---- Supplied material
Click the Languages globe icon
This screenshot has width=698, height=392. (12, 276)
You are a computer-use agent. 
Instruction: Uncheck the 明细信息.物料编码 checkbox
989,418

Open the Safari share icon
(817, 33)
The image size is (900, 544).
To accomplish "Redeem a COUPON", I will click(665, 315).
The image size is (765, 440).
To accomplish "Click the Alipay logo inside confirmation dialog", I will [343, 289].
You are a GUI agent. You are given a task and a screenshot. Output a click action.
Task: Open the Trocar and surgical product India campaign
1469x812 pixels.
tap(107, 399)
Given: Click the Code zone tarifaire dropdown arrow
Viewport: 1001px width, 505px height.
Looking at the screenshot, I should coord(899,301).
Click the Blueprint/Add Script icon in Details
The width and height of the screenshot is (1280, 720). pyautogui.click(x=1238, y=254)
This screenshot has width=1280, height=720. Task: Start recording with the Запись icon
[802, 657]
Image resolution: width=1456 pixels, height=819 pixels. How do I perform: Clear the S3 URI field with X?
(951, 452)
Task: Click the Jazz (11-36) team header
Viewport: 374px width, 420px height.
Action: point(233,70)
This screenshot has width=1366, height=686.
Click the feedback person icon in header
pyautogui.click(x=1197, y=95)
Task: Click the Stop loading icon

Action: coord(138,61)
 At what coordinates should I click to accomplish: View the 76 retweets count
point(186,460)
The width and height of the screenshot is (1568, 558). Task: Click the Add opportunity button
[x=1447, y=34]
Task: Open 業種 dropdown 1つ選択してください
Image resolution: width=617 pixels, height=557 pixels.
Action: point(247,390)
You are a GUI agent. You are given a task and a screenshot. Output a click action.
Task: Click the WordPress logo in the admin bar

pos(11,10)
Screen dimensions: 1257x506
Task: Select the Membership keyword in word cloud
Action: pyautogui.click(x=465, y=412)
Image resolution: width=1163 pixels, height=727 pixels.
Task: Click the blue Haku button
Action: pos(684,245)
--------
### Description of the task:
An exact copy of the lines from the one containing "Task: Click the Stop loading icon" through the end of the data above is the whole answer.

### Task output:
Task: Click the Stop loading icon

Action: coord(138,61)
 At what coordinates should I click to accomplish: View the 76 retweets count
point(186,460)
The width and height of the screenshot is (1568, 558). Task: Click the Add opportunity button
[x=1447, y=34]
Task: Open 業種 dropdown 1つ選択してください
Image resolution: width=617 pixels, height=557 pixels.
Action: point(247,390)
You are a GUI agent. You are given a task and a screenshot. Output a click action.
Task: Click the WordPress logo in the admin bar

pos(11,10)
Screen dimensions: 1257x506
Task: Select the Membership keyword in word cloud
Action: pyautogui.click(x=465, y=412)
Image resolution: width=1163 pixels, height=727 pixels.
Task: Click the blue Haku button
Action: pos(684,245)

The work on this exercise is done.